2

I have a server instance on an OpenStack that at a pretty high load starts loosing UDP packets. I captured all outgoing packets using tcpdump and some of them are missing, even though application logs imply that they should have been sent. Usual packet size is around 60-120 bytes.

Running netstat -s gives:

[root@myServer] ~> netstat -s | grep Udp: -A 5
Udp:
    3855490640 packets received
    133199 packets to unknown port received.
    89 packet receive errors
    4116940753 packets sent
    SndbufErrors: 1396176

When the server is under load, SndbufErrors keeps increasing. I tried to figure out what might be causing it but with no luck even though it feels like this should be covered somewhere.

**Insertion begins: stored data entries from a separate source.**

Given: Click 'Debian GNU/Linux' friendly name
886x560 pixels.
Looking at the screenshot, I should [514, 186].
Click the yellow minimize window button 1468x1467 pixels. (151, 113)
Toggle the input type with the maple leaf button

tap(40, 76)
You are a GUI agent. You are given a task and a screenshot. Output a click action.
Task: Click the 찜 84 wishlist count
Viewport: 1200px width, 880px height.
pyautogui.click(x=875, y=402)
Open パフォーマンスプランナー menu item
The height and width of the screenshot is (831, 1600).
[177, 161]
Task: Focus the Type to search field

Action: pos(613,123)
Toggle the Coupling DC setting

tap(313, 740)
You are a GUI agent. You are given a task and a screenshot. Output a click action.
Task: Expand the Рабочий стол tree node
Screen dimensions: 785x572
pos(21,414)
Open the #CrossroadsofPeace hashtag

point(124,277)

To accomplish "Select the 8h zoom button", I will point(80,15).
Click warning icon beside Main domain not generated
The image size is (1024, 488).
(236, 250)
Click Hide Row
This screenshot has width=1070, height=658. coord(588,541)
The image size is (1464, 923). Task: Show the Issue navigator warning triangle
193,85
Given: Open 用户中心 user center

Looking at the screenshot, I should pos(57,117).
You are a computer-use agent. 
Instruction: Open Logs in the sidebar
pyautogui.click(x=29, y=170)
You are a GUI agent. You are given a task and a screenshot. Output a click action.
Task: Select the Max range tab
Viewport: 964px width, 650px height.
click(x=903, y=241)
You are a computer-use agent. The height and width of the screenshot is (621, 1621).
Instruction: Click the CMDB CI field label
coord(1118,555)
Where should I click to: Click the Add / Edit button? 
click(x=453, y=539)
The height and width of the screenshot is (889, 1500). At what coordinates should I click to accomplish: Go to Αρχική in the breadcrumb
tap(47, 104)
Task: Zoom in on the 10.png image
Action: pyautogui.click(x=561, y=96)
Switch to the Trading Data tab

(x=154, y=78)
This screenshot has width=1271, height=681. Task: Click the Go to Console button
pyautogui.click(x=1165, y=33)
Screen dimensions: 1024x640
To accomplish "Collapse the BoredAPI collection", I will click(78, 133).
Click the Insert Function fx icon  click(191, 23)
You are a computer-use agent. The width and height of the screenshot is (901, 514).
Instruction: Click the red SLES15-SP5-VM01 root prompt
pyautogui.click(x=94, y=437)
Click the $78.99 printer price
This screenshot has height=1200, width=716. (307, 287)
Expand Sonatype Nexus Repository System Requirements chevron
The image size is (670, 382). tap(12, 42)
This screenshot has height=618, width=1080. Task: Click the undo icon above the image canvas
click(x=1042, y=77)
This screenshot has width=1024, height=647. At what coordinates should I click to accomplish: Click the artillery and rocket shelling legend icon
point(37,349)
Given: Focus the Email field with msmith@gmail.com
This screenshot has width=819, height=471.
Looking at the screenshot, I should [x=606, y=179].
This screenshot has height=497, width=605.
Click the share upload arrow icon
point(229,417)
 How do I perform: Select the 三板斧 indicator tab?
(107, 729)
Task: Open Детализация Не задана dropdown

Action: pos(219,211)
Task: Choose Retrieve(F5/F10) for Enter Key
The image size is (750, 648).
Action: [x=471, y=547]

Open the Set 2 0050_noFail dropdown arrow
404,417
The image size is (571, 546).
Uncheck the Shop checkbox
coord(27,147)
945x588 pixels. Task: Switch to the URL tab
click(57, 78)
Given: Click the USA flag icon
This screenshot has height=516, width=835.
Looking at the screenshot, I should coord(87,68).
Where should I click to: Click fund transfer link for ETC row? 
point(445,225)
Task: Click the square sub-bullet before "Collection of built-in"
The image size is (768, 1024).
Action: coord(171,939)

Q: What might be the reasons for this and how could I resolve this?

Investigation I've done:

  1. Running ifconfig -a doesn't show any errors:

      UP BROADCAST RUNNING MULTICAST  MTU:1500  Metric:1
      RX packets:6361554048 errors:0 dropped:0 overruns:0 frame:0
      TX packets:6902945025 errors:0 dropped:0 overruns:0 carrier:0
      collisions:0 txqueuelen:1000
    

    I tried increasing txqueuelen to 10'000 (by running ifconfig eth1 txqueuelen 10000), but it didn't make a difference.

  2. Running several sysctl commands I get:

    net.core.rmem_max = 124928
    net.core.wmem_max = 4194304
    net.core.rmem_default = 124928
    net.core.wmem_default = 124928
    

    I tried increasing net.core.rmem_max and net.core.wmem_max to much bigger number 16'777'216, but still keep getting the same errors.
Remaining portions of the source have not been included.